Your task :: Reproduce verbatim the entries starting at the beginning and ending at the line that contains "tap(251, 55)", including both ends.

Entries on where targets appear

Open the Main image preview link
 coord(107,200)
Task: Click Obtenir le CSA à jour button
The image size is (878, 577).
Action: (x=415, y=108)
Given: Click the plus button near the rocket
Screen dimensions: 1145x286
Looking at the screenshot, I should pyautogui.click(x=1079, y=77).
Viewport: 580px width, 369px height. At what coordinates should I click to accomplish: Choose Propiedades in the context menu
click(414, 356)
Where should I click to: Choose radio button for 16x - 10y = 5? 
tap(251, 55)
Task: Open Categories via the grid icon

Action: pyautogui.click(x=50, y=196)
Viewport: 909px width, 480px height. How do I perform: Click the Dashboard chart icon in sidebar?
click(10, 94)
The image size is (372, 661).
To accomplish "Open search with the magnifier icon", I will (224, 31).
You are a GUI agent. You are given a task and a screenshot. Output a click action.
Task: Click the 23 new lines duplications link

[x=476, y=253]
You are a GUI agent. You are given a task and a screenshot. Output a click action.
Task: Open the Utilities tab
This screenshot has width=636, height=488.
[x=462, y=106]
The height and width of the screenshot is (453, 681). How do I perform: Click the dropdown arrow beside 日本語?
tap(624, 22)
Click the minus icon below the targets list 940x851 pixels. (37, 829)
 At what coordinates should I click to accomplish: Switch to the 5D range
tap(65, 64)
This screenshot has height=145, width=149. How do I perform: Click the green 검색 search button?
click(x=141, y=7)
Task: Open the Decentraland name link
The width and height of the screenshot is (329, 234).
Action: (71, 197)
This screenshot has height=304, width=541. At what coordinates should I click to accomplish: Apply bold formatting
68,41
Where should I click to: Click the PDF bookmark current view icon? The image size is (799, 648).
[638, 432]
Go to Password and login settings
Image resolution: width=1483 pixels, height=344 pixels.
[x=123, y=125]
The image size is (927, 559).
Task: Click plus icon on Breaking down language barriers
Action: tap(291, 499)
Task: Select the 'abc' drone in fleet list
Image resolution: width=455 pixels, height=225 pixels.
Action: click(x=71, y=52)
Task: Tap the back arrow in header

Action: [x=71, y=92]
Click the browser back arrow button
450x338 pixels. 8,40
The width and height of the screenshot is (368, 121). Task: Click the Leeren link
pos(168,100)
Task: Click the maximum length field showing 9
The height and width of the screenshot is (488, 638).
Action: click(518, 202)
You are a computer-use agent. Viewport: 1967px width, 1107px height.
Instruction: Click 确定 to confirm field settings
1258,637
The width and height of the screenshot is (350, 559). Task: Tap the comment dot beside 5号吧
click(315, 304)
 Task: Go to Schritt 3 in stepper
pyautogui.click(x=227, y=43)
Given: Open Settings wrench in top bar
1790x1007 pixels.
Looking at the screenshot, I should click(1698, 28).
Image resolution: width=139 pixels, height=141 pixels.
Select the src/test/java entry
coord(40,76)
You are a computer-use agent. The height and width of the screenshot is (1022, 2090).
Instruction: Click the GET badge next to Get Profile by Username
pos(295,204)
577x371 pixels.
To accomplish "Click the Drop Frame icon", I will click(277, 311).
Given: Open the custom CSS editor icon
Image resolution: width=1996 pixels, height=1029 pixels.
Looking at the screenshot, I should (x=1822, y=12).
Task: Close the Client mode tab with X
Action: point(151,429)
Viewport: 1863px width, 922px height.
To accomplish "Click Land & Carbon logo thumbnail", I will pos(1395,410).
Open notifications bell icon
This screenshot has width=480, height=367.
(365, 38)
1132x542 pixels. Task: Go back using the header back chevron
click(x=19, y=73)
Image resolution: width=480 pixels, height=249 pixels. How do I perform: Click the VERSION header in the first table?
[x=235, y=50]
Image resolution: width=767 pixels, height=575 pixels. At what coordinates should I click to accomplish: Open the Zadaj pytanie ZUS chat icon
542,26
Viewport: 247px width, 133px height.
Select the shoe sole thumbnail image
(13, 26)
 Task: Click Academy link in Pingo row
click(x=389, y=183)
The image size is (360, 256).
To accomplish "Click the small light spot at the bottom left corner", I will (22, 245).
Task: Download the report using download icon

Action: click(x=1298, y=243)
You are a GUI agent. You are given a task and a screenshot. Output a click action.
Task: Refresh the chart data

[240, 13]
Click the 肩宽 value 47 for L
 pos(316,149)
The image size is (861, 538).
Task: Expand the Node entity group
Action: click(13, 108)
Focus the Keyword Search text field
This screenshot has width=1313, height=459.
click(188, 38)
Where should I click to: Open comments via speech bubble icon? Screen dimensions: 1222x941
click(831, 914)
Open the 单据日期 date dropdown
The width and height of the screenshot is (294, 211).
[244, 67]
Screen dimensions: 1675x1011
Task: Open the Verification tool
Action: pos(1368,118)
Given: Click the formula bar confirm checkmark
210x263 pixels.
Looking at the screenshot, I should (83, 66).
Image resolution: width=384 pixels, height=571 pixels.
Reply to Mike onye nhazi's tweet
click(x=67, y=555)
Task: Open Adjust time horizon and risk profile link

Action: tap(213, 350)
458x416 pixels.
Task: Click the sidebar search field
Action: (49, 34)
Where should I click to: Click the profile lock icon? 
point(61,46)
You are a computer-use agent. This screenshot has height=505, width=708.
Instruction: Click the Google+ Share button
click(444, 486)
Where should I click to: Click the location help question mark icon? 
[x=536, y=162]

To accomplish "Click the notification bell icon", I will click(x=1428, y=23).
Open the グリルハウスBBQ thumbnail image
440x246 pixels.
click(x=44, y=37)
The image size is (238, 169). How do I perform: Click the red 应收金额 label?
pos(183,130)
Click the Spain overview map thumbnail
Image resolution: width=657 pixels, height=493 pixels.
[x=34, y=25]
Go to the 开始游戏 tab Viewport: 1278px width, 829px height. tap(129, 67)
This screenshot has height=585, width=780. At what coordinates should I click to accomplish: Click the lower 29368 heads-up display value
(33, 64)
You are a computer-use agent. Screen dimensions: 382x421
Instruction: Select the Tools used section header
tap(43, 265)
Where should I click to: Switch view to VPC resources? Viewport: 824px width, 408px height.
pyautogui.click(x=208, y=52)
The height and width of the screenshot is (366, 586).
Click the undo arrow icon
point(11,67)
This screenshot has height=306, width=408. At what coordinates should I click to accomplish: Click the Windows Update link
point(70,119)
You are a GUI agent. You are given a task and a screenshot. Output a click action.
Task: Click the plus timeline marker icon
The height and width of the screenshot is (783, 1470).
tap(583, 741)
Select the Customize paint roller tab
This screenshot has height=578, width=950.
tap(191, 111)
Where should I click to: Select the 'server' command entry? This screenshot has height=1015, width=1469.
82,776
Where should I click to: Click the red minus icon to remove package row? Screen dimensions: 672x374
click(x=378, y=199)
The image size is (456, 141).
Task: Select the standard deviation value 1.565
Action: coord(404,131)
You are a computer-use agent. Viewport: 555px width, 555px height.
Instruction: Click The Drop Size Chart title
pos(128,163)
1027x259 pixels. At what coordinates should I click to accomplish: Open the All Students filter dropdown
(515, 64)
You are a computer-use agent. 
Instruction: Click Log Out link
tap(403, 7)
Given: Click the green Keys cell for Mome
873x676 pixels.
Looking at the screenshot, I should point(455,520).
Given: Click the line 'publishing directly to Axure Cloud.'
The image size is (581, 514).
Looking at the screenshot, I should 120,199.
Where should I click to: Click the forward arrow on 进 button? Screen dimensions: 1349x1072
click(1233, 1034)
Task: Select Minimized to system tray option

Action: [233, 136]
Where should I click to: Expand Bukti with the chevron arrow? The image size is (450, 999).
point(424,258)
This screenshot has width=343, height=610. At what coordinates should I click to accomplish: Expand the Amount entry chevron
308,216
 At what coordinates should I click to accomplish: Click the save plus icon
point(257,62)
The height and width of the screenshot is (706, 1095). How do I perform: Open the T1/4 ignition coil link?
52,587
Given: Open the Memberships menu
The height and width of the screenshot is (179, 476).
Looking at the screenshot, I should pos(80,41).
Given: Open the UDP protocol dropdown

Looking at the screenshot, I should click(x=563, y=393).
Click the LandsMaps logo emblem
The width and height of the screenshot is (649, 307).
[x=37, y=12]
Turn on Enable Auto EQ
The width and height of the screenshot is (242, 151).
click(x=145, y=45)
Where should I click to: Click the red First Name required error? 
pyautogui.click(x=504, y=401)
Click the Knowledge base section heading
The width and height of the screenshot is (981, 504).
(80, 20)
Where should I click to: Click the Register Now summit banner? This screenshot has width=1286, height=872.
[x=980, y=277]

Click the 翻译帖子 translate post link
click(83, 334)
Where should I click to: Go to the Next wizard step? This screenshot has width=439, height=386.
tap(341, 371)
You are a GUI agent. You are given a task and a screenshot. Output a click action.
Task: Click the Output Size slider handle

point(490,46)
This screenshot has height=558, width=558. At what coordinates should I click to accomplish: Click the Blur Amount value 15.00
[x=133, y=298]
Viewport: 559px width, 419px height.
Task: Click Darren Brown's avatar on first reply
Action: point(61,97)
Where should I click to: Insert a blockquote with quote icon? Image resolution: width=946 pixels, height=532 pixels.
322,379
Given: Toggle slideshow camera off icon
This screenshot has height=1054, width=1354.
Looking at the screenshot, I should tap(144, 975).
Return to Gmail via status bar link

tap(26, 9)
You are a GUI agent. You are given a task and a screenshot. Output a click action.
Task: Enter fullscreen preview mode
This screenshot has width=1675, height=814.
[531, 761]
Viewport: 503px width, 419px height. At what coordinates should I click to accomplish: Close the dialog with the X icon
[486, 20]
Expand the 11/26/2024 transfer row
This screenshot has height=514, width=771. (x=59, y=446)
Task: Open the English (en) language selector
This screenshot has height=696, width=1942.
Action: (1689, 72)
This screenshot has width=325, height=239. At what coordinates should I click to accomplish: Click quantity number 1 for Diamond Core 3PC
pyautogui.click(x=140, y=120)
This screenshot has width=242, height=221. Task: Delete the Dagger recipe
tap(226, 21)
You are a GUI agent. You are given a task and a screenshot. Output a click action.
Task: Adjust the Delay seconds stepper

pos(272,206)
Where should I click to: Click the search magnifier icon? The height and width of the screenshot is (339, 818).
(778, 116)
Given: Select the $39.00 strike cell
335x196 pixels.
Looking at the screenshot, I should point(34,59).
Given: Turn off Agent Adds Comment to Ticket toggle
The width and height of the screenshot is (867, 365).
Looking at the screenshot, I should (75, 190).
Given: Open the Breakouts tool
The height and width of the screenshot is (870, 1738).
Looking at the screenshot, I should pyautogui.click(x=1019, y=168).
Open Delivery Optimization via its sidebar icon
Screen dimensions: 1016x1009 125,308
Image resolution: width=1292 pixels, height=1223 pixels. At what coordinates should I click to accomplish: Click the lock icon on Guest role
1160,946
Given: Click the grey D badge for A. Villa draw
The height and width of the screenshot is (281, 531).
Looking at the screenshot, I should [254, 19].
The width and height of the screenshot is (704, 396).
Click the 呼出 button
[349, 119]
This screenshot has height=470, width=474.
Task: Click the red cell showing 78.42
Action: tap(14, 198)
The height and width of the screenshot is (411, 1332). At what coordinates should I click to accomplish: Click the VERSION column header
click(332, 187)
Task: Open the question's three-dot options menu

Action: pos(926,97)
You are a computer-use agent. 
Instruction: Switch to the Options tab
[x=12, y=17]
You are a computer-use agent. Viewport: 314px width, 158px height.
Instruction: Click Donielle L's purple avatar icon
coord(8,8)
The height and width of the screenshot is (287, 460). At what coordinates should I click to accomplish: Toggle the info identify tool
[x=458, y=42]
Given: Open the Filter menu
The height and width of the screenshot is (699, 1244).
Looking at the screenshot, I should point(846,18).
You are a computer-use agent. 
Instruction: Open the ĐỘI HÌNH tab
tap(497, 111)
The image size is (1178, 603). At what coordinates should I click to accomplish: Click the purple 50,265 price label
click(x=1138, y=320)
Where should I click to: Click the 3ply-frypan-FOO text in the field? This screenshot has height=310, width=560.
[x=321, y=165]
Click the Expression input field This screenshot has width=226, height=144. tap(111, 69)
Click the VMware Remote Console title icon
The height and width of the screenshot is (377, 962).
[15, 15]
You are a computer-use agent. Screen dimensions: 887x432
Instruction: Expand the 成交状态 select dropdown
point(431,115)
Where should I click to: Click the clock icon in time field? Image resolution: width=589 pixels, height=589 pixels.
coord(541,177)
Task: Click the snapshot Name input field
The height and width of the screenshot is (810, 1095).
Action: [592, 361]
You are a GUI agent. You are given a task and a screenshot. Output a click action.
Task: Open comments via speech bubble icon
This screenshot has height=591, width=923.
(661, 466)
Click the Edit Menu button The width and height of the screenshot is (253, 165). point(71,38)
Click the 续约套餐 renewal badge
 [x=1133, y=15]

Solution ::
Open the Main image preview link
 coord(107,200)
Task: Click Obtenir le CSA à jour button
The image size is (878, 577).
Action: (x=415, y=108)
Given: Click the plus button near the rocket
Screen dimensions: 1145x286
Looking at the screenshot, I should pyautogui.click(x=1079, y=77).
Viewport: 580px width, 369px height. At what coordinates should I click to accomplish: Choose Propiedades in the context menu
click(414, 356)
Where should I click to: Choose radio button for 16x - 10y = 5? 
tap(251, 55)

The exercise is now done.